VIOLENCE WEEK, Q & R: God and Violence and the Old Testament

Here’s the Q (referring to my Sojourner’s article, “Is God Violent?”:

Aspiration: Read more Brian McLaren books. I heard you speak in Edinburgh 2008. I am still inspired by that talk
Anyway, I am telling you that to try and give you an idea of where I am at in order that you might respond knowing my thinking inclination (middle-aged son of a protestant evangelical Billy Graham convert who was called Moses… Attending a pretty chilled, Scottish, mildly pentecostal gathering. Married to a saint, with children). In your article I was struck by your statement about reading the OT as a library. This is very helpful. Since my mid 30’s I have never been comfortable with violence of any kind and struggle with the OT. Of your 4 categories I am a natural 4, however comfortable in 3. and I believe Jesus was non violent and a manifestation of God’s non violent character. I am reading the bible in a year for the first time in 20 years and loving it however struggling with all the violence in the OT
Finally to the question: If God isn’t violent, how do we interpret 2 Samuel 21 vs’s 1 to 6. David gave 7 of Saul’s descendants to the Gibeonites as a sacrifice to stop a famine. Result: After the hangings, God let it rain and we assume the famine stopped. Why is this story part of an “inspired and authoritative library”?

Here’s the R:


This strange and seldom-spoken-of passage – worth reading for people not familiar with it – presents exactly the kinds of issues that the traditional constitutional reading can’t, in my opinion, cope with in any ethically satisfactory way. According to a constitutional reading, God causes a three-year famine that causes everyone to suffer in punishment for one man’s (Saul’s) misdeeds. Then, as you noted, 7 descendants of Saul are executed for a crime they didn’t commit. The whole episode is concerning for several reasons. First there is group punishment, and punishment of descendants for crimes of their fathers, which would be considered as crimes against humanity today. Not only this, but we have – to put it bluntly – human sacrifice, and a God who is appeased through a revenge killing.
If you look at this text as providing the kind of legal evidence a constitutional lawyer might use to make a case – based on this text, God honors human sacrifice, God honors revenge, God sends famines that harm or kill many to punish one person’s error, etc. – you have some serious issues to deal with, especially in tension with other texts that tell us God rejects human sacrifice, God doesn’t punish children for their parents’ sins, God forbids revenge, etc.
In A New Kind of Christianity, I recommend an alternate approach that sees the Bible as a collection of essential and instructive arguments. In this case, notice the tensions inherent in the texts – arguments that beg for our engagement:

Saul’s original crime was breaking a treaty of protection with the Gibeonites.
He had created “a blood-stained house.”
The Gibeonites were what we might call “aliens” or “a minority group.”
Saul was intent on genocide … the extermination of a minority group.
Saul’s reason for genocide was – this is important! – patriotism! (“in his zeal for Israel and Judah”)
David acts in deference to the survivors/victims of Saul’s “patriotic crime.” He believes God is as concerned about injustice against “the other” as he is about injustice against “us.”
The victims have refused vigilante violence; they work “through the system” by appealing to David.
Saul is identified as “the LORD’s chosen one” – by the victims! – which may be a way of indicting the Lord in the crime.
David holds the royal family accountable … and executes his own citizens for a crime against “aliens.”

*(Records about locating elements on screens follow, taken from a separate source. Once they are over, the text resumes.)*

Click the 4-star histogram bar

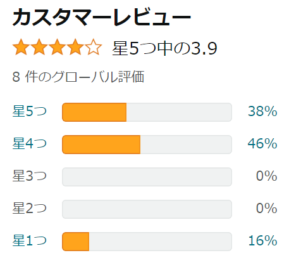coord(147,145)
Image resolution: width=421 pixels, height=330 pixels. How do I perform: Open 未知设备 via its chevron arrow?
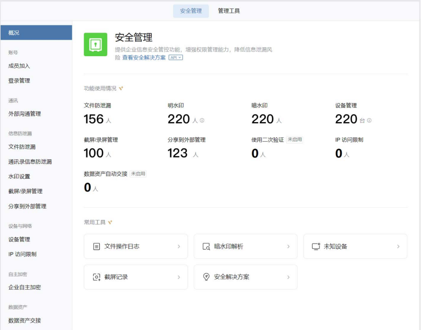tap(398, 246)
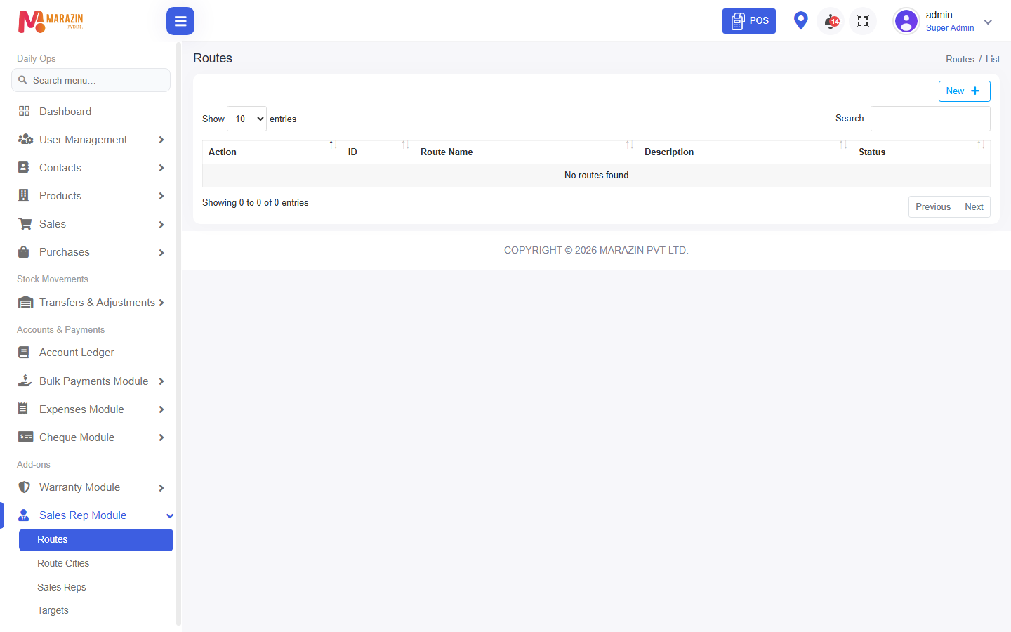The width and height of the screenshot is (1011, 632).
Task: Click the Dashboard grid icon in sidebar
Action: coord(24,111)
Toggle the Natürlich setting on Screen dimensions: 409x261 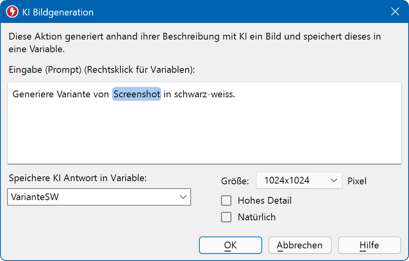pyautogui.click(x=226, y=217)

Please note: I am not “excusing” the text or seeking to apply it as “law” – not at all. I’m just paying attention to what is there. As I read it and feel its internal tensions, I realize that we in our various “blood-stained houses” are dealing with all the same issues here today … from Abu Ghraib to Arizona to presidential pardons to the Manhattan mosque to Israel-Palestine, and so on.
So yes, the text is disturbing – and a constitutional interpretation is even more disturbing – but if we let the text disturb us in its internal tensions, we as members of blood-stained houses are forced to think about some things we desperately need to think about.
When we find ourselves arrested and suspended in this kind of internal tension – feeling the inherent arguments in the text – we render ourselves vulnerable to three essential things:
1. Our own contemporary predicaments and our need for guidance.
2. The stories and teachings of Jesus in the gospels … which provide an amazing counterpoint to nearly every detail of this story.*
3. The present guidance of the Holy Spirit …
This more literal and rhetorical approach, I think, helps us read the Bible more wisely than a literalist and constitutional approach. Thanks so much for your excellent question.
*This passage invites us to question, among other things, the whole idea of scapegoating and sacred violence … which in turn has powerful implications for how we interpret the cross and resurrection later this month.